Uno de los episodios del evangelio que siempre me ha resultado más desconcertante es la historia del endemoniado de Gádara (o de Gerasa, en algunas versiones). Recordad: según el Evangelio de San Lucas, Jesús viaja con los discípulos hasta las proximidades de esa ciudad, en la orilla opuesta del Lago Tiberíades, y un endemoniado (dos, según San Mateo) que vivía desnudo y dormía en los sepulcros sale a su encuentro gritando.
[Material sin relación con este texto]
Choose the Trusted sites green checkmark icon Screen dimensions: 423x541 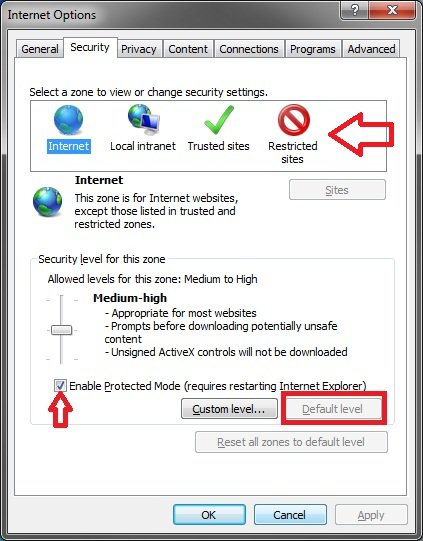tap(219, 120)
Jesús quiere expulsar de él a los demonios que lo habitan, que son tantos que se llaman a sí mismos “Legión”, pero éstos le piden a Jesús que, a cambio, les deje entrar en una piara de puercos que había por los alrededores. Cuando Jesús así se lo permite, liberando al poseído, la legión de demonios entra en los desgraciados animales, que corren enloquecidos hasta el borde de un barranco a la orilla del lago, y todos perecen ahogados. Es difícil no sentir compasión por esos cerdos inocentes, o no simpatizar con la perplejidad de sus cuidadores (seguramente niños) al ver cómo desaparecía su fuente de sustento, y eso por no hablar de la efímera tregua gozada por los demonios. Pero una cosa que siempre me llamó la atención de esta inquietante historia era una pregunta algo más sinuosa: ¿no se supone que los judíos no comían cerdo?; entonces, ¿cómo es que había una gran piara por donde iban Jesús y sus discípulos? El evangelio, por desgracia, tampoco aclara eso.
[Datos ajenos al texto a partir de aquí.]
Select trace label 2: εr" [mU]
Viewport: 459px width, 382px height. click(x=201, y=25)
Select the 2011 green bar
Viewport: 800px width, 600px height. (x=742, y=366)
Hasta mucho más tarde no supe la respuesta: Gádara, como Gerasa y otras poblaciones de la región llamada Decápolis (“Diez Ciudades”), no formaban realmente parte de Galilea o de Judea en los tiempos de Jesús; sí que lo habían hecho años atrás, cuando reinó sobre ellas Herodes el Grande (muerto el año 4 a.C.), pero consiguieron su independencia gracias al emperador Augusto. El lago de Tiberíades (o “mar de Galilea”) y el río Jordán que surgía de él, separaban, o más bien unían, la región de Galilea al oeste y la región de la Decápolis al este. Los decapolitanos no eran judíos, sino ciudadanos griegos, descendientes de los soldados y oficiales de Alejandro Magno (o eso les gustaba pensar a ellos), y se alimentaban felizmente del cerdo como casi todos los otros pueblos del Mediterráneo, de ahí la abundancia de estos animales en los alrededores de Gádara. A los judíos, en cambio, tal proliferación de puercos les debía de parecer abominable, lo que haría que los primeros lectores (o más bien oyentes) de los evangelios encontrasen razonable aquella reacción tan poco “animalista” de Jesús de Nazaret.
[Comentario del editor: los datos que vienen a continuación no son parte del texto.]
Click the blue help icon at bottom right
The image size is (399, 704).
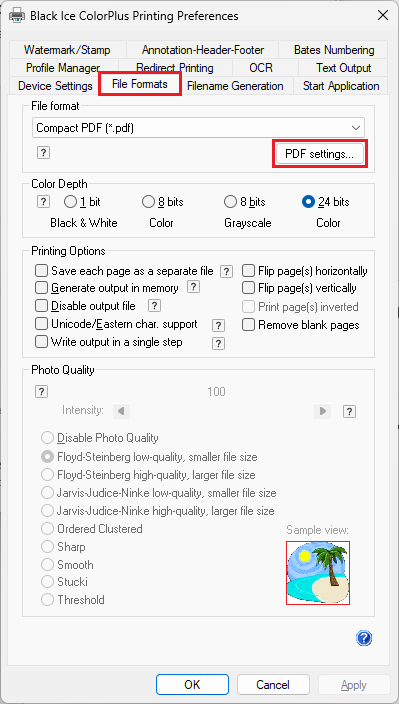click(364, 638)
Pero además, el cerdo era un símbolo que en todo el mundo grecorromano de aquella época se identificaba, medio en broma, medio en serio, con una escuela filosófica en particular: el epicureísmo. Epicuro de Samos (s. IV-III a.C) había enseñado que el ser humano es puramente terrenal, que nada nos espera más allá de la muerte, que el único bien merecedor de ese nombre es el placer, que los mejores placeres son los moderados, aquellos que no nos provocarán más daños, y que el mayor placer de todos es la amistad verdadera. Había creado una escuela (“el Jardín”) de la que sus seguidores fundaron réplicas por todo el Mediterráneo, y que destacó, frente a otros grupos mucho más elitistas, por admitir discípulos de cualquier condición social, y tanto hombres como mujeres, quienes compartían todo lo que poseían y vivían como amigos. Una escuela tan revolucionaria sólo podía despertar sospechas, y ya en vida de su fundador empezaron a circular rumores sobre la supuesta depravación moral a la que se entregaban los epicúreos. Por este motivo se les conoció popularmente como “los cerdos”. El caso es que, tres siglos más tarde, los primeros cristianos adoptaron en sus comunidades el mismo tipo de vida que se seguía en los “jardines”, y ellos mismos tuvieron que sufrir descalificaciones parecidas por su rechazo a las convenciones sociales.

Entonces, ¿podría existir alguna relación  entre la “piara de Epicuro” y los orígenes del cristianismo, y en particular con la historia de los pobres cerdos de Gádara? La historia que se relata en la novela Regalo de Reyes parte de esa pregunta. Las respuestas… serán las que des tú.